I created the below heterogeneous graph and used the DataLoader to get mini-batches. But, the resultant graph contains the edge which is not in the original graph. Can you help me identify what causing this?
Graph:
Code: Use the below code to reproduce the issue
import dgl
import torch
data_dict = {
('user', 'watches', 'movie'): (torch.tensor([0, 0, 1, 2]), torch.tensor([0, 1, 0, 1])),
('director', 'directs', 'movie'): (torch.tensor([0, 1]), torch.tensor([1, 0]))
}
graph = dgl.heterograph(data_dict)
train_eids = {
('director', 'directs', 'movie'): torch.tensor([0, 1]),
('user', 'watches', 'movie'): torch.tensor([0, 1, 2, 3])
}
sampler = dgl.dataloading.as_edge_prediction_sampler(
dgl.dataloading.NeighborSampler([5, 5])
)
dataloader = dgl.dataloading.DataLoader(
graph,
train_eids,
sampler,
batch_size=2,
)
input_nodes, pos_pair_graph, blocks = next(iter(dataloader))
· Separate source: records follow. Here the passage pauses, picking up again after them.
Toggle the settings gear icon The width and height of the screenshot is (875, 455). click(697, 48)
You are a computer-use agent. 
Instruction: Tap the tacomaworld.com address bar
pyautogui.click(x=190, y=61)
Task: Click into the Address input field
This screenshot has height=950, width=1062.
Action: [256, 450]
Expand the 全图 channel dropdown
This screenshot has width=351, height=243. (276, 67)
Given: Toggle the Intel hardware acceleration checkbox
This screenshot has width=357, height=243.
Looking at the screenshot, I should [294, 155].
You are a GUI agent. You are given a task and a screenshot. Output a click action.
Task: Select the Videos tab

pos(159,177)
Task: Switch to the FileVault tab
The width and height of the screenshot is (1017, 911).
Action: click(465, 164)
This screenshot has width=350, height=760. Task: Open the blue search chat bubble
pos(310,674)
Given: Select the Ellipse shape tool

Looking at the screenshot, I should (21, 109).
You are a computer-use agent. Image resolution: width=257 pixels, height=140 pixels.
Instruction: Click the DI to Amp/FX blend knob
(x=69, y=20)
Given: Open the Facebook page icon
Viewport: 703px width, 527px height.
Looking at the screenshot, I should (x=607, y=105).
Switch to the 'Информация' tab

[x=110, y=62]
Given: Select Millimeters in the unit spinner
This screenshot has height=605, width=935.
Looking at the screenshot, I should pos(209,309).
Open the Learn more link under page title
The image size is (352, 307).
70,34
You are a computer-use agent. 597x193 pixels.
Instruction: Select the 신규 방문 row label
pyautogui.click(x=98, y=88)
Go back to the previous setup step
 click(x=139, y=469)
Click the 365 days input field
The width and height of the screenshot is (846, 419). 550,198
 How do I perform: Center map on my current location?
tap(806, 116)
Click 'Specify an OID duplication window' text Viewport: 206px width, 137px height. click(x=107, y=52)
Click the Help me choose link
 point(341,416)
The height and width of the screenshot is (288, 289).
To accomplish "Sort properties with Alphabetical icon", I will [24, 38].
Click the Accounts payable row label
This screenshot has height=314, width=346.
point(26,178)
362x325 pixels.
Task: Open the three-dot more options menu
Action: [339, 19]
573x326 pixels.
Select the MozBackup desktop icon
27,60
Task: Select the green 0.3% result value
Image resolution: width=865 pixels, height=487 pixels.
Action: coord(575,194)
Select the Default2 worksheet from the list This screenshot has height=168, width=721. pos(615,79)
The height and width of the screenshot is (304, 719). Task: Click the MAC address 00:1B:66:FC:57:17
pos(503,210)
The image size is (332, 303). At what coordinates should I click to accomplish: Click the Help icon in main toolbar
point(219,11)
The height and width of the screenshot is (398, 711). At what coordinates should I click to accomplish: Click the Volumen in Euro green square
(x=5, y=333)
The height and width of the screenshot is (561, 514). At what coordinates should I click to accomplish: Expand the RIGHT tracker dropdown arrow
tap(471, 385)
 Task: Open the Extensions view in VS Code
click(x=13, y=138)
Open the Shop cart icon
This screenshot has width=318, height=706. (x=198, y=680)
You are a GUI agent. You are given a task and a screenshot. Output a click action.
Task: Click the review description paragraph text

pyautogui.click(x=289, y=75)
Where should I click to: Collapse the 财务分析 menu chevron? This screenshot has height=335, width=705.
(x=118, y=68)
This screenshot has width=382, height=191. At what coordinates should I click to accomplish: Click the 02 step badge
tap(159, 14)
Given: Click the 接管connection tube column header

for etype in pos_pair_graph.etypes:
print(etype, pos_pair_graph.edges(etype=etype))
# directs (tensor([0, 1]), tensor([0, 1]))
# - director_0 is never connected to movie_0 in the original graph, similarly, director_1 is never connected to movie_1 in the original graph (It should be vice-versa)
# watches (tensor([], dtype=torch.int64), tensor([], dtype=torch.int64))